Interview with Cathleen Rootsaert

Nov 01, 2007

When and why did you get involved in Theatre?
I was one of those kids that were always organizing neighbourhood plays for the parents to watch. Why? We didn’t have cable. I also remember seeing Mumenschantz as a kid and being totally amazed by it. So, I’m one of those ‘been doing it for as long as I can remember’ people, only now I make more money – slightly more.
At what point in your theatrical career did you begin writing plays? Why?
My very first play was for my Grade Seven class to perform at talent night. It was called Murgatroyd Fishbelly but I don’t think that’s your question… I began writing seriously as a member of the comedy troupe Three Dead Trolls in A Baggie – I wrote sketches and songs – at first, because they made me. I tried to convince them that I should just act funny and do the book keeping. In later years, after many sketch shows and after stints writing for TV and radio, Trolls began to co-write plays and to make narrative an important part of our work. My first solo play Mimi Amok grew out of that.
 What keeps you writing plays?
I have no other marketable skills.
What inspired you to write Choke?
The first few lines… I just heard them in my head one day. Does that make me sound crazy? I think it does, oh well… It started with the men – I know those men… and then Catherine and the stroke – which I also know… It was pretty organic, really.
Motherhood is a major theme in some of your work. How has having children affected your writing? How did it affect you, specifically when writing Choke?
I haven’t exactly set out to, but I think that I have used writing as a way to exorcise my parenting terrors. Mama Mia! Me a Mama? was born directly out of fear of my enormously willful three year old. Choke, I guess, touches on my relentless anxiety that I am raising a helpless human being who will need a prepackaged life and a series of disposable residences to survive.

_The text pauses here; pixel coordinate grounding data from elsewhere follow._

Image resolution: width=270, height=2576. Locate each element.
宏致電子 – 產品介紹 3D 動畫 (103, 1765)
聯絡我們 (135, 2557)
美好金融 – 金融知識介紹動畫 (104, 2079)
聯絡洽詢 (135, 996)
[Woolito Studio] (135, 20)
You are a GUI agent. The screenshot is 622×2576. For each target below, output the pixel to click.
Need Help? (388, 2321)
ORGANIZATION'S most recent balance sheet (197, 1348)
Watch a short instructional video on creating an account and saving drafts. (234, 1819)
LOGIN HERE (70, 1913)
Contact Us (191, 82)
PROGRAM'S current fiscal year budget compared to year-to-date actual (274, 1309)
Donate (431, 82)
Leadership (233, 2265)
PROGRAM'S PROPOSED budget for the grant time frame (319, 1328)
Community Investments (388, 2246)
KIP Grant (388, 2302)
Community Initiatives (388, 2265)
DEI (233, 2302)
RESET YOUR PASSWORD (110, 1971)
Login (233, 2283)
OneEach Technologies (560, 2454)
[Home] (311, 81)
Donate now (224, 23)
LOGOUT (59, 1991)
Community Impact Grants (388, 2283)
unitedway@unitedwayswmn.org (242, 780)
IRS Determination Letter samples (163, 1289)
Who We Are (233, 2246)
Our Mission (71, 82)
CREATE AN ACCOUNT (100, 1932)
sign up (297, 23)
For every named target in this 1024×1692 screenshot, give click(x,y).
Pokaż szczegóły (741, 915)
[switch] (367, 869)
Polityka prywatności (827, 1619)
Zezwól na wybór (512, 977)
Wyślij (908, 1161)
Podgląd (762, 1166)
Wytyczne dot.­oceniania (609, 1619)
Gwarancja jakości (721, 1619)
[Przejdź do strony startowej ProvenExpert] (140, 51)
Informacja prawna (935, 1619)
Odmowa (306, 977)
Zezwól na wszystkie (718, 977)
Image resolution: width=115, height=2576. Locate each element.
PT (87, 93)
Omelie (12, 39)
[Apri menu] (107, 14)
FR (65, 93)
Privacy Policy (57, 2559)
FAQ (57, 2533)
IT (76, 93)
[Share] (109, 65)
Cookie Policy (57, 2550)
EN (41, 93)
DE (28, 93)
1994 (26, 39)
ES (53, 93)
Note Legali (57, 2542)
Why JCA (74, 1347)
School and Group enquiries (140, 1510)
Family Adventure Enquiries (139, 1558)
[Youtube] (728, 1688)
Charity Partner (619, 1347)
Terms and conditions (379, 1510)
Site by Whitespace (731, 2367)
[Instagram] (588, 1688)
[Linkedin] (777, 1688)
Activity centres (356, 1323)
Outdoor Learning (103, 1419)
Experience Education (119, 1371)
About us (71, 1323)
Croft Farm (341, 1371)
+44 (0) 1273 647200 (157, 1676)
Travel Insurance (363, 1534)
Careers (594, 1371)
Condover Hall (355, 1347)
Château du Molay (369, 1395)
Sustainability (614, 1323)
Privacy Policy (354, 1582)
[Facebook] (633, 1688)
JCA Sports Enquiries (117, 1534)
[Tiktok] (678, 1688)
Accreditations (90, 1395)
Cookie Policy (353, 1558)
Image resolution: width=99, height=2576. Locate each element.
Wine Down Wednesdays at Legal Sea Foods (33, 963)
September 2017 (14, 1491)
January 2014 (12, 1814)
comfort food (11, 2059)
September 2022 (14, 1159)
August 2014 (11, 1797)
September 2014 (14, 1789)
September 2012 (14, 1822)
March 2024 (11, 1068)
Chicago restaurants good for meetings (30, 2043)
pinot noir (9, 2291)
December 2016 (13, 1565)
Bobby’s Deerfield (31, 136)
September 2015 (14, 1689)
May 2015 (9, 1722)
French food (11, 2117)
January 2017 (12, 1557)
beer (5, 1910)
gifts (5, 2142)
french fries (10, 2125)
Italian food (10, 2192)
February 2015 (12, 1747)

Has your experience as a director, actor and improviser affected your writing? If so, how?
I have always maintained that improvisation trains writers. You’re improvising a scene and you’re in it – you’re writing it from the inside out. It’s a great place to learn the feel and rhythm of scene structure and the effect of different character choices.
What other projects do you currently have on the go?
Hey Ladies!, which I’m creating with Leona Brausen and Davina Stewart. We’re having tons of fun creating it and it should be tons of fun for the audience. We’re doing three shows here at Network this season and hope to develop it into something… more.